According to a new NIEHS-funded study, the human body contains microbes with staggering genetic variation, much of which is unique to a single individual. The study, one of the largest of its kind, is the first to look at the DNA of bacteria that reside in both the mouth and the gut. Most previous research has focused on identifying the types of bacteria, rather than their full genome, providing only partial clues to how the microbiome is involved in disease and health.

The team aggregated publicly available microbiome data from nearly 4,000 samples from the human mouth and gut and used computational approaches to identify unique genes. Their analysis uncovered a massive universe of more than 45 million unique bacterial genes. Many of these were found in only one sample, pointing to vast genetic variation within bacterial strains. They reported that these unique genes could be profiled to act as microbial fingerprints, which may provide important information about past exposures.

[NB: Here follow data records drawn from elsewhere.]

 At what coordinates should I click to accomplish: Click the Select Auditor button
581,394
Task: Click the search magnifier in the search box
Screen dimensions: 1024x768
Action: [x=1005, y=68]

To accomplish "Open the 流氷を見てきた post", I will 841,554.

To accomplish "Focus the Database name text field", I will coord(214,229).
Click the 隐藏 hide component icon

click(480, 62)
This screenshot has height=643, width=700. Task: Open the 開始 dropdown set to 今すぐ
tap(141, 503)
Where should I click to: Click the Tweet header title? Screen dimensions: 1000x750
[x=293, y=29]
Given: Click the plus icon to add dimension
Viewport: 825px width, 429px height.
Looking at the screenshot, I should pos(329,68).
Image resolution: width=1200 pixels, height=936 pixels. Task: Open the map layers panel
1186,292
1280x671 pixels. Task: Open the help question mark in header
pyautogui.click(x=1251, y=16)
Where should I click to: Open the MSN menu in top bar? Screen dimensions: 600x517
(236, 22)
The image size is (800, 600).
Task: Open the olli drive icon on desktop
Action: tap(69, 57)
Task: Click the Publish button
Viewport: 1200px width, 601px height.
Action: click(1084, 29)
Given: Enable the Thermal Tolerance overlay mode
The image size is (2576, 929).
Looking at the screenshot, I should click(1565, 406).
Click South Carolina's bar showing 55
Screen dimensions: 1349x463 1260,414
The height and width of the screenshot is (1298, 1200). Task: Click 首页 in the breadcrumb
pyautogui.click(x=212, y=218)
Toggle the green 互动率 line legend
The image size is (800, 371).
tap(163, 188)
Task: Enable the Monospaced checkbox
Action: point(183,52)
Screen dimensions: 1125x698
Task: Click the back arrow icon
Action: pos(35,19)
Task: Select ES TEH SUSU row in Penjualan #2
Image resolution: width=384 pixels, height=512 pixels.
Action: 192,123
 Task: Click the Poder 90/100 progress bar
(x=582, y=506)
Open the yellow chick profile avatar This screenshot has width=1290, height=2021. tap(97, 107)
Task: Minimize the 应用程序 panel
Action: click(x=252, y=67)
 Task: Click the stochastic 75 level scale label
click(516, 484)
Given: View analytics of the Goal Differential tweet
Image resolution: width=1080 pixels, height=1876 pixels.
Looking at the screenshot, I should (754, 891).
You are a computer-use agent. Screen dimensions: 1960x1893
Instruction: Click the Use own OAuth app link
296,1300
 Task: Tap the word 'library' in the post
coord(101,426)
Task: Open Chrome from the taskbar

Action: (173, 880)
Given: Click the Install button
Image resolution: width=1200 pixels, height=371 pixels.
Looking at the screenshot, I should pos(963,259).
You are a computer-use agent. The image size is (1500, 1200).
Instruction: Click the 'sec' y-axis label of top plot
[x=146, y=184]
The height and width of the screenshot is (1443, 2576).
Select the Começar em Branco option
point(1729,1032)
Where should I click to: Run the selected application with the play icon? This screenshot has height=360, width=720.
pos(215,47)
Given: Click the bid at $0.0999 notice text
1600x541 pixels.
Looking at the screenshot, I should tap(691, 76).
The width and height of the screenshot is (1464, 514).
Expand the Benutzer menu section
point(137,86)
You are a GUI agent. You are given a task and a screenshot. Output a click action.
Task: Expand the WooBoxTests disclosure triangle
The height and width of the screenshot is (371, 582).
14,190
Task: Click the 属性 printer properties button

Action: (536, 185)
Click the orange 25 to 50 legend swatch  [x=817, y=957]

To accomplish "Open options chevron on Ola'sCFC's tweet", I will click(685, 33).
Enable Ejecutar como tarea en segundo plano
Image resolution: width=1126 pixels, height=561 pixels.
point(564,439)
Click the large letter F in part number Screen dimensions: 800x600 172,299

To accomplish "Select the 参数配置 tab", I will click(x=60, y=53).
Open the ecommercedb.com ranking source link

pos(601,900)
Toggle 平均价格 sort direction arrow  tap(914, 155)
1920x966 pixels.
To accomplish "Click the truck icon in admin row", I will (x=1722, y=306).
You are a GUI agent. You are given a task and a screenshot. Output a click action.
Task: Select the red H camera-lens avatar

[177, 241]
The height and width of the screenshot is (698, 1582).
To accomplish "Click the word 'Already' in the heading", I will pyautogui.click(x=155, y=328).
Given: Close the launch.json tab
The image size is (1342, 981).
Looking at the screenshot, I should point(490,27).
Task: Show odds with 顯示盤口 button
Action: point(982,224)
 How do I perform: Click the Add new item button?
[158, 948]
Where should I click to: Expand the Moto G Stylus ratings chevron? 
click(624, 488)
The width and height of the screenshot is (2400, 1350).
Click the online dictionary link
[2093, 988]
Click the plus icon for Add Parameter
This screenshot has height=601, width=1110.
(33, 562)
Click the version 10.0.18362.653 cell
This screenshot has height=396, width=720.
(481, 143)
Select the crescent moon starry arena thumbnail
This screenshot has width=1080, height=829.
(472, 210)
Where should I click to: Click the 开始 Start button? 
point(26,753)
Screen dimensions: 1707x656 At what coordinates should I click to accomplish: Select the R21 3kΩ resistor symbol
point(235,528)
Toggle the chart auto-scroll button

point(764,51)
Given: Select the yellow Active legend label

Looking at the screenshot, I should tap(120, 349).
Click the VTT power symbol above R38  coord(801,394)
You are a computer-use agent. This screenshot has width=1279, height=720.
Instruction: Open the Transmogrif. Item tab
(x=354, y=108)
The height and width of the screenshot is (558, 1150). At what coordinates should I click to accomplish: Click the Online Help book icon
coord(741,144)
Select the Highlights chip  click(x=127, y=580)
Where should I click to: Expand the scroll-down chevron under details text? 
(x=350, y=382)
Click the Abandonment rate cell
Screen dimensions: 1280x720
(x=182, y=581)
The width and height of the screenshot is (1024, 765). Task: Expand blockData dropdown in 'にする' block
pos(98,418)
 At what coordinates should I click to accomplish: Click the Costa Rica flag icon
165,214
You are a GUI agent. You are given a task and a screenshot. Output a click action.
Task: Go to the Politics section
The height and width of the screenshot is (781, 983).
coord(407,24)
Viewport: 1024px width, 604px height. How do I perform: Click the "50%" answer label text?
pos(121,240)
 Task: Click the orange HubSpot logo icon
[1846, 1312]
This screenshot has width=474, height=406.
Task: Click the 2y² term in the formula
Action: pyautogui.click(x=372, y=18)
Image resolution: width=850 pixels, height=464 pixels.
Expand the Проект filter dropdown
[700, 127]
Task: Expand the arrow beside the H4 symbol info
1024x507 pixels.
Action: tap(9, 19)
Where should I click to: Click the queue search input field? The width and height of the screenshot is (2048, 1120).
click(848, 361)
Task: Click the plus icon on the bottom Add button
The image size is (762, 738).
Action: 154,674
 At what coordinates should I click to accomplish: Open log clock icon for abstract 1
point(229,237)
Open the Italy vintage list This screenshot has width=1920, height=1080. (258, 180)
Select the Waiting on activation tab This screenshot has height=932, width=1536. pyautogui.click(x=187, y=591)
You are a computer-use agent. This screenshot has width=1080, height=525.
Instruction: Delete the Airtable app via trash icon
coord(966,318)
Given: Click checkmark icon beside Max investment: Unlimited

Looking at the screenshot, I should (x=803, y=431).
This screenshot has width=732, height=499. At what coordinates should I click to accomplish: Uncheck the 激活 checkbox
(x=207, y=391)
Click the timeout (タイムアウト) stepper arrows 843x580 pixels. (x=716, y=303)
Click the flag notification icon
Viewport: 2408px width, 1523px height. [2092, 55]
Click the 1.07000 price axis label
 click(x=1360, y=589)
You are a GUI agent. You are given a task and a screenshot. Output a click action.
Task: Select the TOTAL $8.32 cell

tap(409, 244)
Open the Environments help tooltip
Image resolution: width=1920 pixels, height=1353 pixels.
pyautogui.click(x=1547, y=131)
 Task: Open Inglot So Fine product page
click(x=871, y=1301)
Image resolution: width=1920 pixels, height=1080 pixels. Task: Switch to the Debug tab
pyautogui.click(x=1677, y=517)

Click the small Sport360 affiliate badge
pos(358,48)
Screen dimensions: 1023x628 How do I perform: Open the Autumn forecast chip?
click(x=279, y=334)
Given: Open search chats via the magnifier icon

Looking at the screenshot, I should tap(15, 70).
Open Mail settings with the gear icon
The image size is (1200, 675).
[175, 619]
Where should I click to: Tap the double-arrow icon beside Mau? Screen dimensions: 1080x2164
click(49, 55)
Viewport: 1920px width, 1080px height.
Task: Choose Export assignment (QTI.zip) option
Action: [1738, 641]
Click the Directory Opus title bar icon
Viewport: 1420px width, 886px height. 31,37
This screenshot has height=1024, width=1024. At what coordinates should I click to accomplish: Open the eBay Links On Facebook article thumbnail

Together, this information was used to build a publicly available microbiome gene catalog. According to the authors, cataloguing the array of microbial genes could help explain observed differences in human diseases in which the microbiome is known to play a role. The catalogue could also shed light on the interaction between genes and the environment that leads to health or disease.

Citation: Tierney BT, Yang Z, Luber JM, Beaudin M, Wibowo MC, Baek C, Mehlenbacher E, Patel CJ, Kostic AD. 2019. The landscape of genetic content in the gut and oral human microbiome. Cell Host Microbe 26(2):283−295.e8.